◆ **What is expected**: Copy out each of the following records word for word, leaving nothing out and changing nothing.

::: Data in this exercise :::

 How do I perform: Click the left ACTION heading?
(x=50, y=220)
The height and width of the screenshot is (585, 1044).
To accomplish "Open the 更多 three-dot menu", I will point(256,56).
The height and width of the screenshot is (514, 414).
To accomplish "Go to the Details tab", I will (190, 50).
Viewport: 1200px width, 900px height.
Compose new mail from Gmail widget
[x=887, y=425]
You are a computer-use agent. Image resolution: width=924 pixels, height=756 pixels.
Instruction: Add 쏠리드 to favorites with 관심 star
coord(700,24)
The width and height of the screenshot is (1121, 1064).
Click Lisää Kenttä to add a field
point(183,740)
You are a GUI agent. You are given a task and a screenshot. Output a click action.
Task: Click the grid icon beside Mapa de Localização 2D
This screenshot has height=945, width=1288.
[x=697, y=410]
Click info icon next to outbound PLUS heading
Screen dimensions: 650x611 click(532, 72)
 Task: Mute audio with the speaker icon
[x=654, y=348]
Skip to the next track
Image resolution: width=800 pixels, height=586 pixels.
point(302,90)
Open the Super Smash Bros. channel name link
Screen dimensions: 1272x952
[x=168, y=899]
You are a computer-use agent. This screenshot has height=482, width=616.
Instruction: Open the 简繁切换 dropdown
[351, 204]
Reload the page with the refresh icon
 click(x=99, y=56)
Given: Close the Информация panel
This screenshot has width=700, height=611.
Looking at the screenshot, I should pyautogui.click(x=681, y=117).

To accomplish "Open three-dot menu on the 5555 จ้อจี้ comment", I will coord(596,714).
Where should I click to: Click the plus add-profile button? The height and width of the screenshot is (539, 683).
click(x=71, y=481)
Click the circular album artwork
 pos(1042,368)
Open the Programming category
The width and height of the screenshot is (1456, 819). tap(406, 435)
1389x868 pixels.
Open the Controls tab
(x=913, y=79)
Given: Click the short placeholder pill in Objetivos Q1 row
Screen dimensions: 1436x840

:::

◆ **Solution to this task**:
 How do I perform: Click the left ACTION heading?
(x=50, y=220)
The height and width of the screenshot is (585, 1044).
To accomplish "Open the 更多 three-dot menu", I will point(256,56).
The height and width of the screenshot is (514, 414).
To accomplish "Go to the Details tab", I will (190, 50).
Viewport: 1200px width, 900px height.
Compose new mail from Gmail widget
[x=887, y=425]
You are a computer-use agent. Image resolution: width=924 pixels, height=756 pixels.
Instruction: Add 쏠리드 to favorites with 관심 star
coord(700,24)
The width and height of the screenshot is (1121, 1064).
Click Lisää Kenttä to add a field
point(183,740)
You are a GUI agent. You are given a task and a screenshot. Output a click action.
Task: Click the grid icon beside Mapa de Localização 2D
This screenshot has height=945, width=1288.
[x=697, y=410]
Click info icon next to outbound PLUS heading
Screen dimensions: 650x611 click(532, 72)
 Task: Mute audio with the speaker icon
[x=654, y=348]
Skip to the next track
Image resolution: width=800 pixels, height=586 pixels.
point(302,90)
Open the Super Smash Bros. channel name link
Screen dimensions: 1272x952
[x=168, y=899]
You are a computer-use agent. This screenshot has height=482, width=616.
Instruction: Open the 简繁切换 dropdown
[351, 204]
Reload the page with the refresh icon
 click(x=99, y=56)
Given: Close the Информация panel
This screenshot has width=700, height=611.
Looking at the screenshot, I should pyautogui.click(x=681, y=117).

To accomplish "Open three-dot menu on the 5555 จ้อจี้ comment", I will coord(596,714).
Where should I click to: Click the plus add-profile button? The height and width of the screenshot is (539, 683).
click(x=71, y=481)
Click the circular album artwork
 pos(1042,368)
Open the Programming category
The width and height of the screenshot is (1456, 819). tap(406, 435)
1389x868 pixels.
Open the Controls tab
(x=913, y=79)
Given: Click the short placeholder pill in Objetivos Q1 row
Screen dimensions: 1436x840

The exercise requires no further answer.